# WRITTEN EXERCISE:
Copy the rows below verbatim, starting at the line with "The image size is (940, 421)." and ending at the line with "The image size is (743, 847). 475,357", both included.

# PROVIDED ENTRIES:
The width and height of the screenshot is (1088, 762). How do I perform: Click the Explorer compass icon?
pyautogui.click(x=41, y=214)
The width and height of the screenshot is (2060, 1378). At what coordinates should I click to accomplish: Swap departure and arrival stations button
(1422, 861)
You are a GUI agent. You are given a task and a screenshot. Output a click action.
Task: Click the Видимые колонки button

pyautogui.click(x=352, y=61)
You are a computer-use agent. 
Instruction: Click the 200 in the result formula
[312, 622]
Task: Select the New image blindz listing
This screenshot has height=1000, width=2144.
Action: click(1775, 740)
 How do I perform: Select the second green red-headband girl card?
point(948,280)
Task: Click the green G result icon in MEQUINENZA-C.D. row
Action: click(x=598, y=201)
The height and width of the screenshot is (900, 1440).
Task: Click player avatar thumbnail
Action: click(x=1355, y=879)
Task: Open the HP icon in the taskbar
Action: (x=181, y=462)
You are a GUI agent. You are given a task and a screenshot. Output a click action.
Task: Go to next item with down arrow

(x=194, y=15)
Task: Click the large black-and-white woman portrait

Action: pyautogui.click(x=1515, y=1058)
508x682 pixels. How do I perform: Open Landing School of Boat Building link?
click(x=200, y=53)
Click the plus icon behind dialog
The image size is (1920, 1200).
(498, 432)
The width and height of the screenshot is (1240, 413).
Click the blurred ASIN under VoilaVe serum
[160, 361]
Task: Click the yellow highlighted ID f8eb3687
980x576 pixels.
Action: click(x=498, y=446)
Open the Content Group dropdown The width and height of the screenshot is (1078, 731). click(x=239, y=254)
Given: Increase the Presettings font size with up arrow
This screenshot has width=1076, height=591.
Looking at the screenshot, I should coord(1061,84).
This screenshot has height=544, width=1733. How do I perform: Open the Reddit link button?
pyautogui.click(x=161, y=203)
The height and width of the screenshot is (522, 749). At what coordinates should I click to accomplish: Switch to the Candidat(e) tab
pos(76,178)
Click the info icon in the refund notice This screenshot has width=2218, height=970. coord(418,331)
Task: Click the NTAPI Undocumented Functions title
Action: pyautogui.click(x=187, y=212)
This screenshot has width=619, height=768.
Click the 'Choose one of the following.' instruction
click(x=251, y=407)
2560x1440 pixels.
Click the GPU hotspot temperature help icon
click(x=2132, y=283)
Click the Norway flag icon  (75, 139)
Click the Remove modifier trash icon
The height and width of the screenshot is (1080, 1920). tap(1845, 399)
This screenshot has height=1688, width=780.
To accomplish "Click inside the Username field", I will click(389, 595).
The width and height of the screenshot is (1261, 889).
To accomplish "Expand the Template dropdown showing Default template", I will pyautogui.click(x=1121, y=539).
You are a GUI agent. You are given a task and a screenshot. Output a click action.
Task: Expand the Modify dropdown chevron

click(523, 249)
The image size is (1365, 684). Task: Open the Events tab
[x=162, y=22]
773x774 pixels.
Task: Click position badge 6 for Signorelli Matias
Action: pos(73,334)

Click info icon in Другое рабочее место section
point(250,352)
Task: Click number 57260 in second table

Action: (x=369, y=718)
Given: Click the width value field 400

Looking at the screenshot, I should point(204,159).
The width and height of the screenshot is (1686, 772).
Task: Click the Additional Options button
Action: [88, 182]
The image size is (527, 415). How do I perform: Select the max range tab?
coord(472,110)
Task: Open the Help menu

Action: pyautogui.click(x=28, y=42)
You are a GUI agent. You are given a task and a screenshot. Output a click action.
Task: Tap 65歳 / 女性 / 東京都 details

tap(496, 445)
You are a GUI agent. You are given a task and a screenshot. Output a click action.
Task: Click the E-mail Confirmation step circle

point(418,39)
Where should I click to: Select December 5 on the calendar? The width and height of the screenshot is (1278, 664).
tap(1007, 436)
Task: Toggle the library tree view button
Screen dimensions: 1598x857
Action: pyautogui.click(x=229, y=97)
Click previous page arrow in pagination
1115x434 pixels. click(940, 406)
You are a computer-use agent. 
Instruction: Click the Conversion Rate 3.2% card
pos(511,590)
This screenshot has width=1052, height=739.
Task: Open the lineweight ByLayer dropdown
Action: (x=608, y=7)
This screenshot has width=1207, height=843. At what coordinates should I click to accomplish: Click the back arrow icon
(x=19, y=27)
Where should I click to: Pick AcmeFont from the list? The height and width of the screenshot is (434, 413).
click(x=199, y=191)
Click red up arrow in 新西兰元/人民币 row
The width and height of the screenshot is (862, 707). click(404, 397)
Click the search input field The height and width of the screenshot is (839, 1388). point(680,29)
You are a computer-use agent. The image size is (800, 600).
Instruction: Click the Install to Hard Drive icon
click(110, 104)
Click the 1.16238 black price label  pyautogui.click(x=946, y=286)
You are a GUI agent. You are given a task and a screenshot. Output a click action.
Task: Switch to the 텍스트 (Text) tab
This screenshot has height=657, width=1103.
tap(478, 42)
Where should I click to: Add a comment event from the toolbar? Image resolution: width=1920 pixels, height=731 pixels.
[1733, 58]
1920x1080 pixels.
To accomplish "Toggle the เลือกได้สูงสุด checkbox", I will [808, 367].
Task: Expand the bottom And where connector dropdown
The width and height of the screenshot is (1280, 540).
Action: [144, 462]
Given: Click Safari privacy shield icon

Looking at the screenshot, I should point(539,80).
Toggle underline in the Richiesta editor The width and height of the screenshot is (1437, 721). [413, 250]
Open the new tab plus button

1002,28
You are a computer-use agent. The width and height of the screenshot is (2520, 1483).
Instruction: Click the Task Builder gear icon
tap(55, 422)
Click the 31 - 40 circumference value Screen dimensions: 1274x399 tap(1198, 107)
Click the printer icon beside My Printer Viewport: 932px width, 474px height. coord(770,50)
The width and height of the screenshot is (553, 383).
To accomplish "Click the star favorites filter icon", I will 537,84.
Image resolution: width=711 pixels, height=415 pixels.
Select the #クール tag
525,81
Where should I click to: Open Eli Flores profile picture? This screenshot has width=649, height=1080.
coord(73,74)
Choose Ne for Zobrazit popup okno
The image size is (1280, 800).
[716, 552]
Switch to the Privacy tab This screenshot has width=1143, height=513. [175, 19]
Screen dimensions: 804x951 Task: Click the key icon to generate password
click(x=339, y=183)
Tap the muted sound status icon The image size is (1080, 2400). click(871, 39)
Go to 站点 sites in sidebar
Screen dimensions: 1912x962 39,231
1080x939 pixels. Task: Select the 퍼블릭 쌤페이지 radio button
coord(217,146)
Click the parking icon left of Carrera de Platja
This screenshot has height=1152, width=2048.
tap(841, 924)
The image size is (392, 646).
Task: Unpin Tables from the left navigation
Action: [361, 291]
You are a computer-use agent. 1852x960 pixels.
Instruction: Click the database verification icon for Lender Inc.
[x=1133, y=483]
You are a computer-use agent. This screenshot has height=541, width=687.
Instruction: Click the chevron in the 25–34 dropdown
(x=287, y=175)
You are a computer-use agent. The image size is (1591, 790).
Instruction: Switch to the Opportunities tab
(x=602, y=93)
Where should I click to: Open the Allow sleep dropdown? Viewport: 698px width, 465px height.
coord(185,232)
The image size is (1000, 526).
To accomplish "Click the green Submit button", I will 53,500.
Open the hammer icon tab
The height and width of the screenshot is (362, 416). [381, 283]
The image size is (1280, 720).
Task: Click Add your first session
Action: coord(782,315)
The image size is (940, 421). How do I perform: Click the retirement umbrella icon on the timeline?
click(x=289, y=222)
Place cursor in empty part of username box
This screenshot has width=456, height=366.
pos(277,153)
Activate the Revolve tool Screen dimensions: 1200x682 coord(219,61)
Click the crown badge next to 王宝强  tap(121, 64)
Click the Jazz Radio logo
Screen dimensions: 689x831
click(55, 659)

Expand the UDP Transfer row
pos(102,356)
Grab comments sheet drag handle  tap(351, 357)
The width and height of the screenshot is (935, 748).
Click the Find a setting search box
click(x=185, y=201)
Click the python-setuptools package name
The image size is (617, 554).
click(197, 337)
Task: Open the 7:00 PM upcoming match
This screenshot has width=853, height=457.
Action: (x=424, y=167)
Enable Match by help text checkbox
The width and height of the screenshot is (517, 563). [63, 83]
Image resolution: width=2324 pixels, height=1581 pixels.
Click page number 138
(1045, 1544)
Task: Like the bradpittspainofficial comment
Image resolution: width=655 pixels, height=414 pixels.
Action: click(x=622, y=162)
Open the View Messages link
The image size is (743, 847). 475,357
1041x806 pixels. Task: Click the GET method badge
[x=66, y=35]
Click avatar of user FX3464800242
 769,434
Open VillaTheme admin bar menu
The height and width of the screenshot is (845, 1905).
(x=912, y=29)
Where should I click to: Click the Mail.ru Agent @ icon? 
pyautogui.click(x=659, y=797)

# ANSWER BELOW:
The image size is (940, 421). How do I perform: Click the retirement umbrella icon on the timeline?
click(x=289, y=222)
Place cursor in empty part of username box
This screenshot has width=456, height=366.
pos(277,153)
Activate the Revolve tool Screen dimensions: 1200x682 coord(219,61)
Click the crown badge next to 王宝强  tap(121, 64)
Click the Jazz Radio logo
Screen dimensions: 689x831
click(55, 659)

Expand the UDP Transfer row
pos(102,356)
Grab comments sheet drag handle  tap(351, 357)
The width and height of the screenshot is (935, 748).
Click the Find a setting search box
click(x=185, y=201)
Click the python-setuptools package name
The image size is (617, 554).
click(197, 337)
Task: Open the 7:00 PM upcoming match
This screenshot has width=853, height=457.
Action: (x=424, y=167)
Enable Match by help text checkbox
The width and height of the screenshot is (517, 563). [63, 83]
Image resolution: width=2324 pixels, height=1581 pixels.
Click page number 138
(1045, 1544)
Task: Like the bradpittspainofficial comment
Image resolution: width=655 pixels, height=414 pixels.
Action: click(x=622, y=162)
Open the View Messages link
The image size is (743, 847). 475,357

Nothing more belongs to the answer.